*** Opening RECORDS SHOWN ***

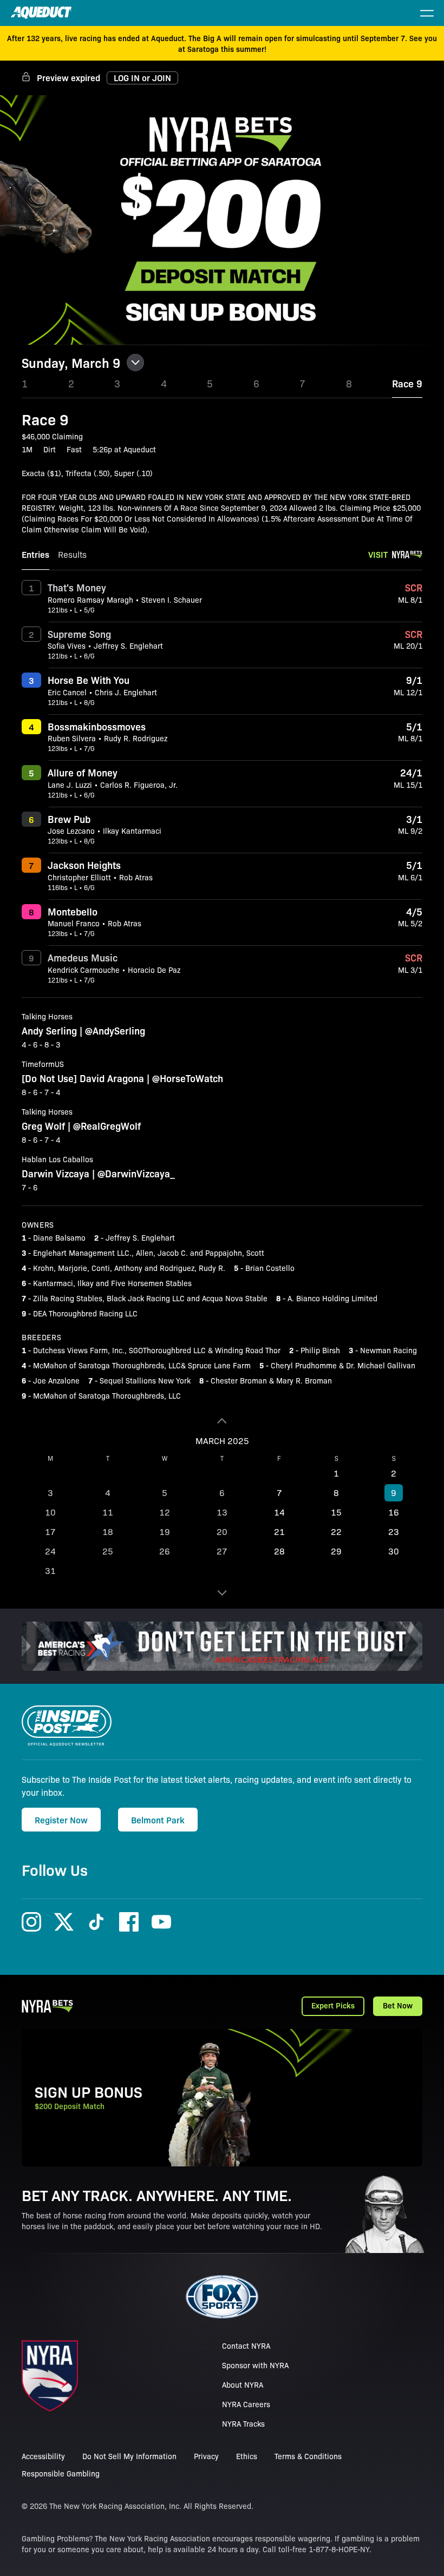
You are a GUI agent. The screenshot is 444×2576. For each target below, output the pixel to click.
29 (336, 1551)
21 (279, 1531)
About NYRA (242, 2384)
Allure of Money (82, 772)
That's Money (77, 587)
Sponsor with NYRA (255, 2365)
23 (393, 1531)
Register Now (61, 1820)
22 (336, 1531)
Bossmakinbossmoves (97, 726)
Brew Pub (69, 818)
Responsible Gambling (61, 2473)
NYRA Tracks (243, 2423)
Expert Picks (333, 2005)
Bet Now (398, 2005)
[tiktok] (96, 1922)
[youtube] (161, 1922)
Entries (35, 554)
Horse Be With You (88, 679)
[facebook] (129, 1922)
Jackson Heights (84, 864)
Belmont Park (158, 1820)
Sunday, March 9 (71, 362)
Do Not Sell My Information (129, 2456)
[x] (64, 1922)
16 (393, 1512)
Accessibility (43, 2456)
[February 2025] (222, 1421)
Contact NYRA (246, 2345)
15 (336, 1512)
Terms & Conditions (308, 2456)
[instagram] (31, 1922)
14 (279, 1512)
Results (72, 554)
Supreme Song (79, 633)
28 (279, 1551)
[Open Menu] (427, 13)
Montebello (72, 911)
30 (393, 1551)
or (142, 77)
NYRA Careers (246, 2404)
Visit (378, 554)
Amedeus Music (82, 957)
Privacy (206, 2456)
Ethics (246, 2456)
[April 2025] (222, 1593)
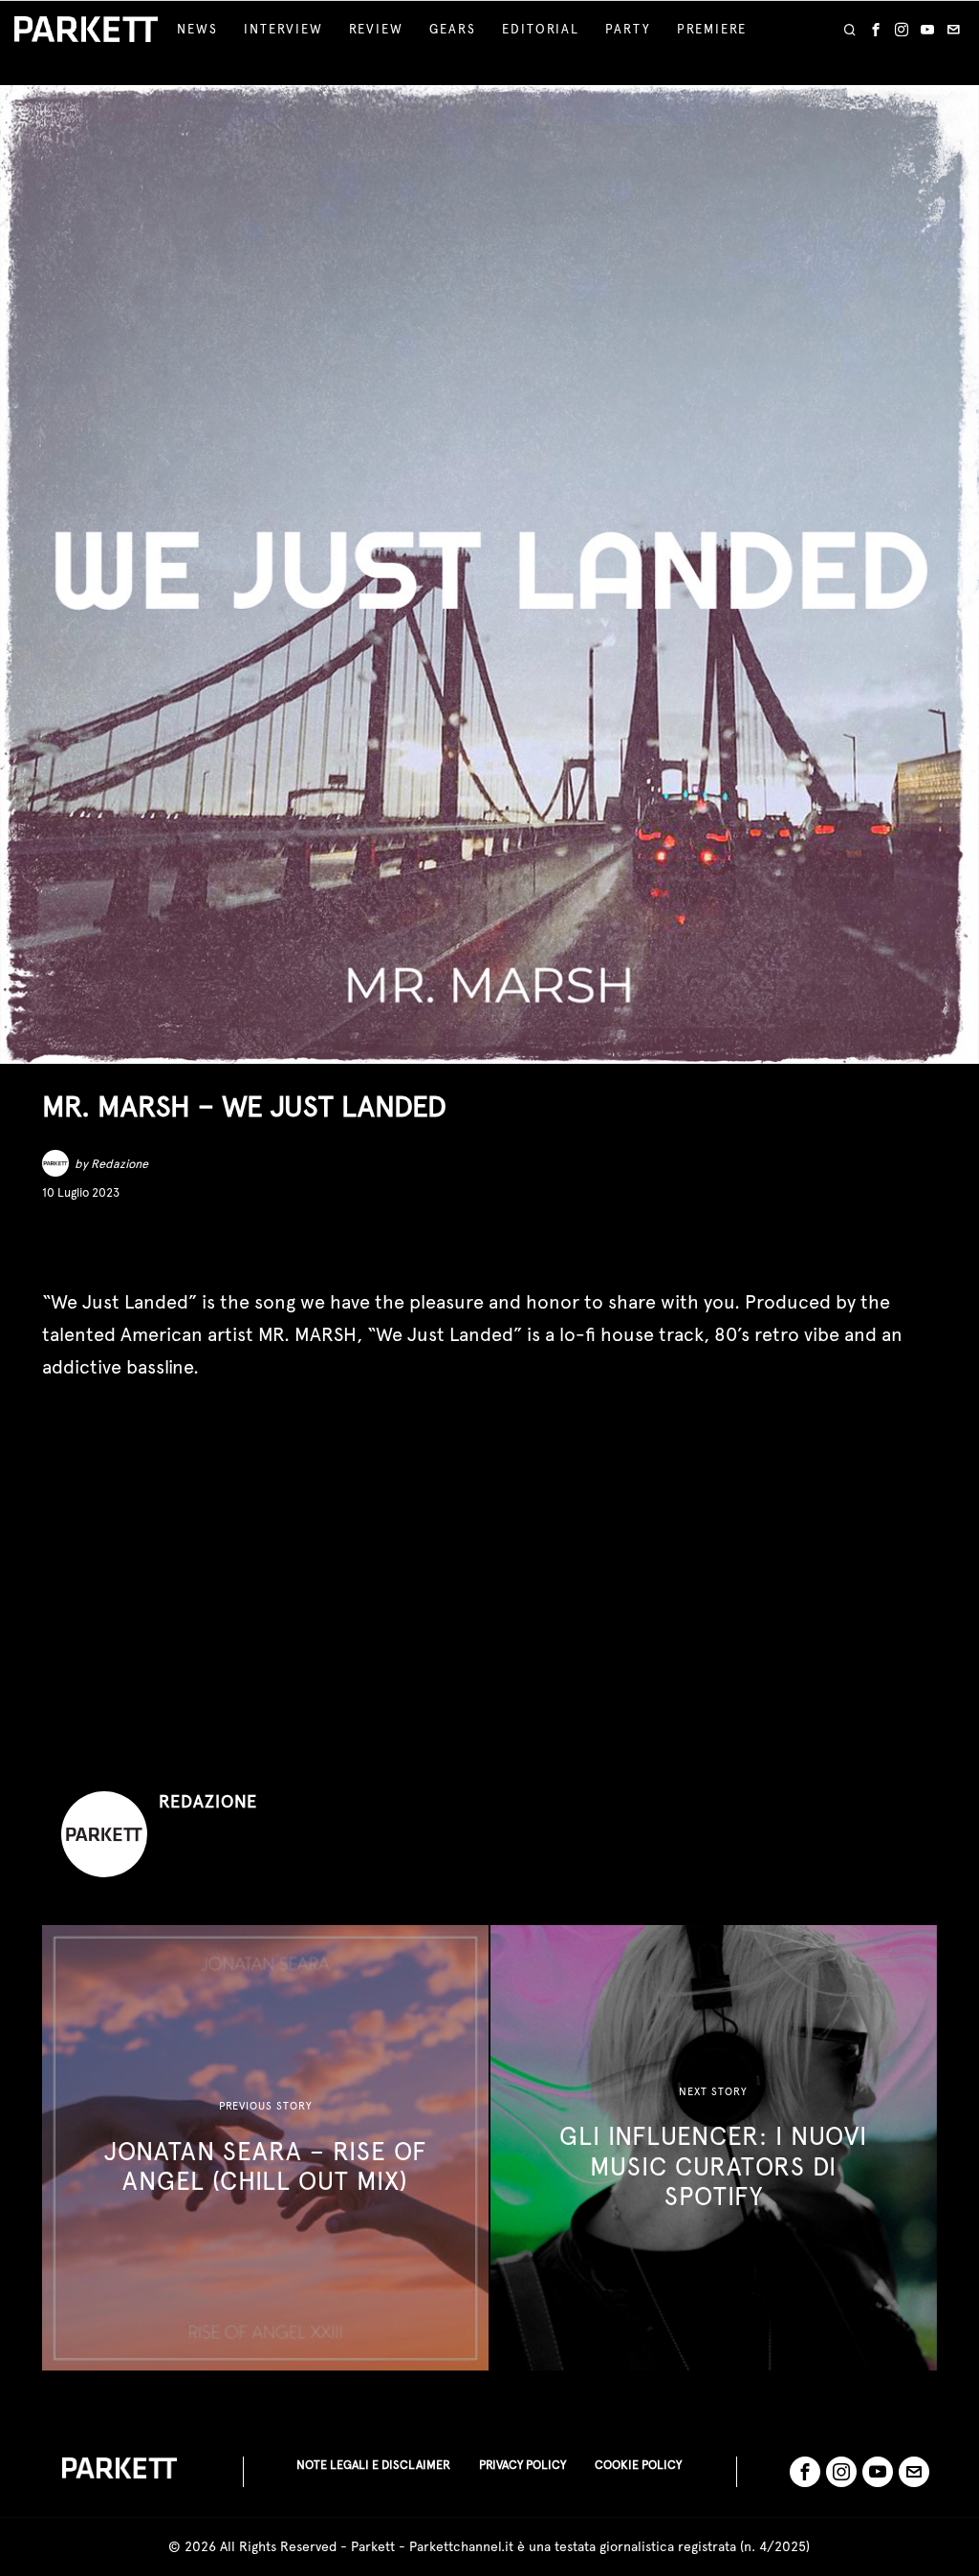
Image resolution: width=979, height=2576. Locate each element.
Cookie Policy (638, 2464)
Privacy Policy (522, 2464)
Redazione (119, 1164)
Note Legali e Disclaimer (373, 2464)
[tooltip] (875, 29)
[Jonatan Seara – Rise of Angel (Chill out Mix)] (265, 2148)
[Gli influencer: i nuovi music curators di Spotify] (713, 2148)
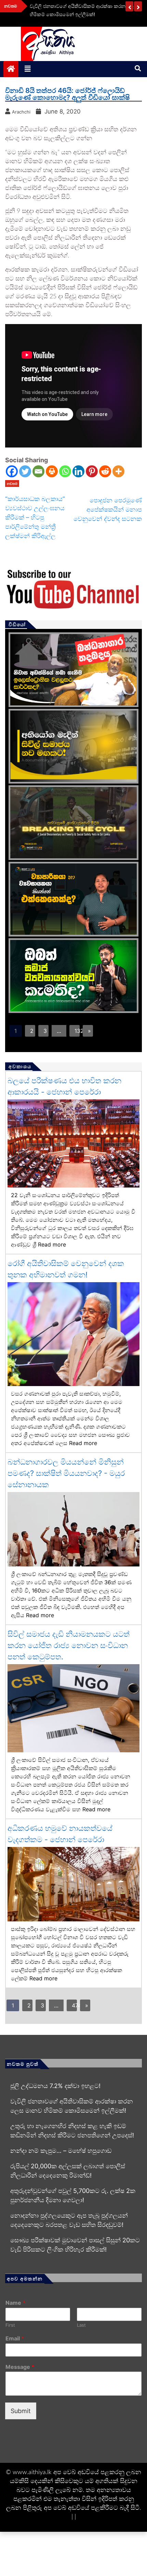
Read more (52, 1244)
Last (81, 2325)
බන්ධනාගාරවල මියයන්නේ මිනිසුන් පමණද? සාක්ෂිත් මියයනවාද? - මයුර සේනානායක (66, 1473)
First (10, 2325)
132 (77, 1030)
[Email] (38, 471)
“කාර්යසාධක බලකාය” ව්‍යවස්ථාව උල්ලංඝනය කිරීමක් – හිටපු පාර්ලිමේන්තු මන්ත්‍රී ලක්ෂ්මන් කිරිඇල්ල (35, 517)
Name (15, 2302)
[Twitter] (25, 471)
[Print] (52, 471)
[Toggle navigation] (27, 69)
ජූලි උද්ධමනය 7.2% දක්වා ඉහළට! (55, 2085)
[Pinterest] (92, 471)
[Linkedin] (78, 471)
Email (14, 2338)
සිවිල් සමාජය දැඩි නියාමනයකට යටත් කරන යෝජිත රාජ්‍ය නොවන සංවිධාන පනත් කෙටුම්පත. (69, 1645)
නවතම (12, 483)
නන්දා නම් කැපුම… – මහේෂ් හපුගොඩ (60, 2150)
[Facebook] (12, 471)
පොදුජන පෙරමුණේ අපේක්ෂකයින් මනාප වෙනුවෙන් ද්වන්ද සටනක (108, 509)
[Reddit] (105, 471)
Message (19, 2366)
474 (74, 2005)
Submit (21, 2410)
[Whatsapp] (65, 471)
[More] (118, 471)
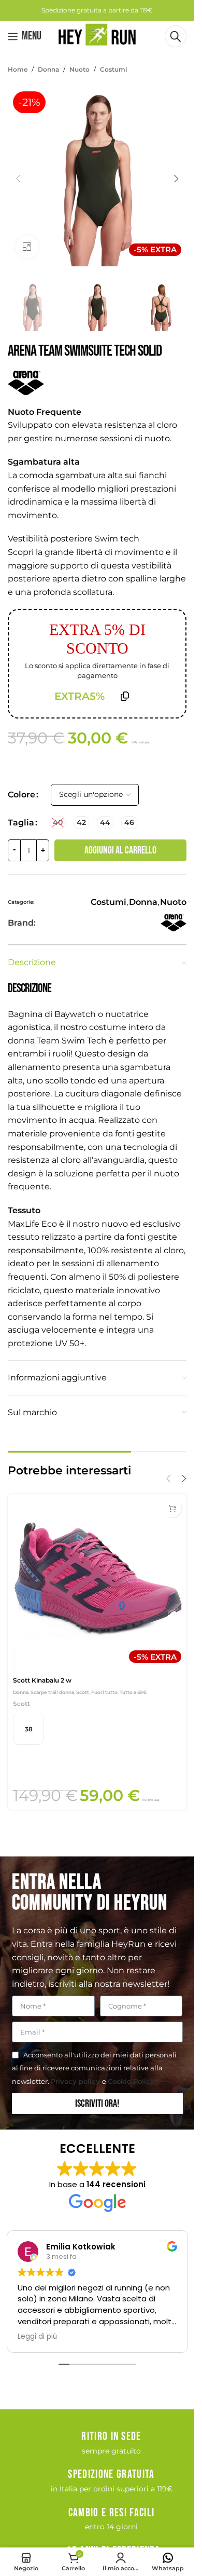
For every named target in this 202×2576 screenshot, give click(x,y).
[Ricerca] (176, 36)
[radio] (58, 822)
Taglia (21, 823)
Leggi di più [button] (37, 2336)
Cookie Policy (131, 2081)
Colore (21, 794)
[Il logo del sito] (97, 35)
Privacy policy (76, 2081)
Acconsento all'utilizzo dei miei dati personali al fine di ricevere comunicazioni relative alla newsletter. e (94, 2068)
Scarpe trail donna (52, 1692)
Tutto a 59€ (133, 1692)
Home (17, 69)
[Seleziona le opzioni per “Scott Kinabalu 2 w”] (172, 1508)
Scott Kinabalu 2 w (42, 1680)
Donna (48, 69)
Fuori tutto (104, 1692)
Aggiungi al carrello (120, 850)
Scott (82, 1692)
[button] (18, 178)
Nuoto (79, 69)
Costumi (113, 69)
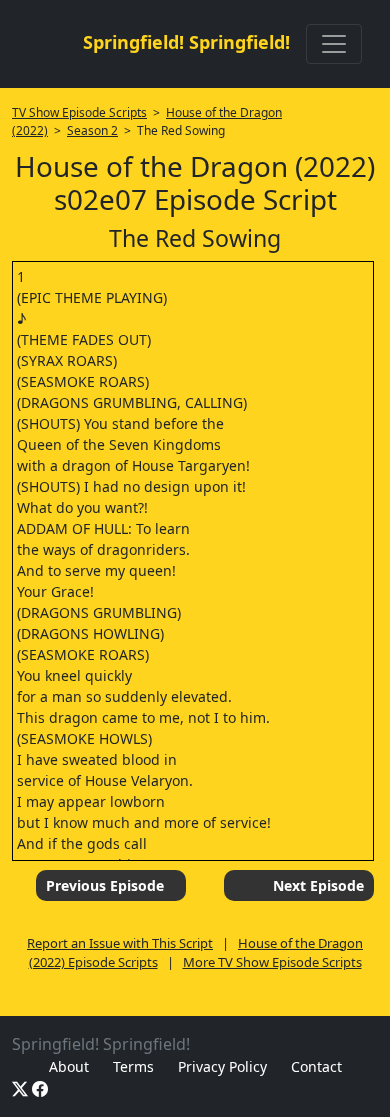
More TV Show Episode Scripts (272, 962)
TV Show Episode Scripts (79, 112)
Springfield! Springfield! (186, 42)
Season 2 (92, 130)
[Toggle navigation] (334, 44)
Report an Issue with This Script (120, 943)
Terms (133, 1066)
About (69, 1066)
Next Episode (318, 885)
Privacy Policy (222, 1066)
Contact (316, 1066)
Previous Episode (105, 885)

*** Closing RECORDS SHOWN ***

PROBLEM DESCRIPTION –
Only the lines from the start of the material to the line with "Jackson Heights (84, 864)", inclusive, belong in the answer, printed exactly and free of pictures.

SOLUTION TO THE EXERCISE –
You are a GUI agent. The screenshot is 444×2576. For each target below, output the pixel to click.
29 (336, 1551)
21 (279, 1531)
About NYRA (242, 2384)
Allure of Money (82, 772)
That's Money (77, 587)
Sponsor with NYRA (255, 2365)
23 (393, 1531)
Register Now (61, 1820)
22 (336, 1531)
Bossmakinbossmoves (97, 726)
Brew Pub (69, 818)
Responsible Gambling (61, 2473)
NYRA Tracks (243, 2423)
Expert Picks (333, 2005)
Bet Now (398, 2005)
[tiktok] (96, 1922)
[youtube] (161, 1922)
Entries (35, 554)
Horse Be With You (88, 679)
[facebook] (129, 1922)
Jackson Heights (84, 864)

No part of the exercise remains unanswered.